Slowly, as if strutting. 

Thank or curse that National Treasure impulse, he spotted a full suit of armor in the loft. Frank ran up the ladder and nearly took the suit’s sword before a cautionary itch overtook his more childish impulse. He chose one of the armor’s gauntlets instead. 

“Feels cruel. Or at least timely.” Somewhere, Harlow rolled her eyes while Aunt Toni shook her head and Rosalind cracked a knuckle.

Frank put his foot up again and used his un-armored hand to pull at the drawer. Once the inch was there, he shoved his armored fingers in.

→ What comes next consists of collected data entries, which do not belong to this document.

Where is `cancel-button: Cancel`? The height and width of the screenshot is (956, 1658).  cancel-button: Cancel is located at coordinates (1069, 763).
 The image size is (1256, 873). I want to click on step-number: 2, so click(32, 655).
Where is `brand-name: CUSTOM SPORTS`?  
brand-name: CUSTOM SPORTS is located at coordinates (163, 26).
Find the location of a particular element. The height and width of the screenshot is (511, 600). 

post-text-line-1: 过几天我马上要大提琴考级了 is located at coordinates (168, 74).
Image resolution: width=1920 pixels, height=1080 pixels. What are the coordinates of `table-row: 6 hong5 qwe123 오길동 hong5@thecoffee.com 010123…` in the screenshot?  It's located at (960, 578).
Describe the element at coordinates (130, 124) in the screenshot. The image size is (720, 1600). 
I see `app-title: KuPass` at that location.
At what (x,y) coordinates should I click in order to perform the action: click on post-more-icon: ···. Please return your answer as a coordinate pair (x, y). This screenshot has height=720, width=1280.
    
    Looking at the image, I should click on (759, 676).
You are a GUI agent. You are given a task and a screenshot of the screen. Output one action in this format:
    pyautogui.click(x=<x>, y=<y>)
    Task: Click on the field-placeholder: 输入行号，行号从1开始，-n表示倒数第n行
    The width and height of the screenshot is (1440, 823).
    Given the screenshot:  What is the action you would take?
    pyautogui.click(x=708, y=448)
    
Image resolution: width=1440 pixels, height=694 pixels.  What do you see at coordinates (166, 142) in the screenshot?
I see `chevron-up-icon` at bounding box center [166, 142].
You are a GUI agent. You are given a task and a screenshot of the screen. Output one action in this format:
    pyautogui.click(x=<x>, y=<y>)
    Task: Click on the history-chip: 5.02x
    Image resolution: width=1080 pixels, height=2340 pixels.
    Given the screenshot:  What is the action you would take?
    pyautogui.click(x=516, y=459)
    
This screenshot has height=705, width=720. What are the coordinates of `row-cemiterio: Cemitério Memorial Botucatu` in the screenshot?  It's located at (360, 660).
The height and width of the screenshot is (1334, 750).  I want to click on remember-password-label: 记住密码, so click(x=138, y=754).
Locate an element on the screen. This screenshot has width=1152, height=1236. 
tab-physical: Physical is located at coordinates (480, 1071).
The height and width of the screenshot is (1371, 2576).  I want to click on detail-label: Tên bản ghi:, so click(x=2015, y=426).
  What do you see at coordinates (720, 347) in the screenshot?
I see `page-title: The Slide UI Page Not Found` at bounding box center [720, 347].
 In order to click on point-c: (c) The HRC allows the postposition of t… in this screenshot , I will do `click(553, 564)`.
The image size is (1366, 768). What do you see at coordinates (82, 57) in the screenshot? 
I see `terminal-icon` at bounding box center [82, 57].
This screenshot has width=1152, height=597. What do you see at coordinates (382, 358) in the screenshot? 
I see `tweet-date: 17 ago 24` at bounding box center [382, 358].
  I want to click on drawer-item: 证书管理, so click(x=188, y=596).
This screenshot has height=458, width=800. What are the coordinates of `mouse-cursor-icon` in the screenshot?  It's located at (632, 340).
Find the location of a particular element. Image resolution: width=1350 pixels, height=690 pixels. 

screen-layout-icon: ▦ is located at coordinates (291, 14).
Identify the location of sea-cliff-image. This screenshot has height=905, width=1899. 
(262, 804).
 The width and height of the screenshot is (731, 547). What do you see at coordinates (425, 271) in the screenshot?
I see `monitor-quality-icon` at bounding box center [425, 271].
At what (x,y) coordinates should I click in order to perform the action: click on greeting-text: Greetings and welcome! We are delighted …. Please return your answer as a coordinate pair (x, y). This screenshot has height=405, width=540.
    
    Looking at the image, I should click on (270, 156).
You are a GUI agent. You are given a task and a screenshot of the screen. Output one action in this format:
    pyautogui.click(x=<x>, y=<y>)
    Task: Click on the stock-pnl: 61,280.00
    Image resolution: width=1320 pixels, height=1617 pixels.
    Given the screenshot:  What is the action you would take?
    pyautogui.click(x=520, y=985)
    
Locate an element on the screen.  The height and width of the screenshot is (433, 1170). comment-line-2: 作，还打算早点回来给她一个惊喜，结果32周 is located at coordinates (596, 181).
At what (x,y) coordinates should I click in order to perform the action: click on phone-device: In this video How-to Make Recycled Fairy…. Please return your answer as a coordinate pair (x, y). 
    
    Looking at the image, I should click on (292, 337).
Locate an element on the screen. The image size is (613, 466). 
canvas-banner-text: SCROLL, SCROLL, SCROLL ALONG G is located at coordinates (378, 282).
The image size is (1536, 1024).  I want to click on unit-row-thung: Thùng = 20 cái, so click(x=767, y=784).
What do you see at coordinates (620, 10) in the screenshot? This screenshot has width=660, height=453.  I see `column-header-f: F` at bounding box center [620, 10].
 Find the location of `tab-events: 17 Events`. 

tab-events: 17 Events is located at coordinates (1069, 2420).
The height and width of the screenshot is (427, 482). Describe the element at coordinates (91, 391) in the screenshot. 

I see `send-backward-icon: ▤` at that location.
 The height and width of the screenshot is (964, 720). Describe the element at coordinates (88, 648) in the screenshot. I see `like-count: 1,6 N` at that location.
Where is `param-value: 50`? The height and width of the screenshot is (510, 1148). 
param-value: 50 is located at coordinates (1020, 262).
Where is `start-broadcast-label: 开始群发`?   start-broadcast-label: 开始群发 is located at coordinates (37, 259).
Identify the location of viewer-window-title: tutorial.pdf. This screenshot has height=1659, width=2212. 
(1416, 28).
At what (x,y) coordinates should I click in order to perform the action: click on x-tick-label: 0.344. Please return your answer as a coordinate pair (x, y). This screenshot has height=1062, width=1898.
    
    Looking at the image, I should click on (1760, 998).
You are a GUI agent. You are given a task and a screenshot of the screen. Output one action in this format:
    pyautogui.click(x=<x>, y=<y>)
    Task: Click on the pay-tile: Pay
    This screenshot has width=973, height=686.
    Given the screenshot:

Instantly, he could feel the pressure at his knuckles and thought he’d made an emergency room sort of error. He doubted Rosalind would appreciate the surprise visit to Hughes House, or that he’d survive whatever his mother did to him after she recovered from the embarrassment of it all.

Frank took a steadying breath, shook the image of missing digits from his noodle and pulled. And kicked. His whole body weight behind getting open a drawer that very likely contained… Well, probably nothing. But it would be open, dammit! 

A crack! Then, a grinding crunch. A sound like a rusted chain choking and tripping over a metal hook. The drawer gave up all at once, ending up crooked on its tracks. Frank sighed and wiped his forehead with the back of his hand, scratching himself with the gauntlet.

He laughed— high and free. A stranger in a strange land conquering his first puzzle. Still just a drawer and he hadn’t ‘solved’ it so much as ‘forced.’ The stranger had…avoided a trap in 1313 Dead End Drive. He took off the gauntlet and threw it into the drawer. 

A razor sharp crumpling—like a soda can drawing blood as the cool girl crushed it against her forehead. The gauntlet stood upright, shooting Frank the bird, while the sound of devoured metal wheezed through the room.

A cast iron spiked mouth, like a rectangular bear trap, had devoured the armor hand and held it now in a vice of quarter-inch thick teeth. Frank looked at the trap as if it might answer or explain its actions. 

“I repeat ‘WUT?’”

The alarm clock on his father’s desk went off. Three quick, electronic beeps before the time turned to all 9’s. He heard two loud clicks, like planks of wood falling off a truck; one from each side of the room. 

The doors, thought Frank, afraid of the buried instincts that drove him to that conclusion.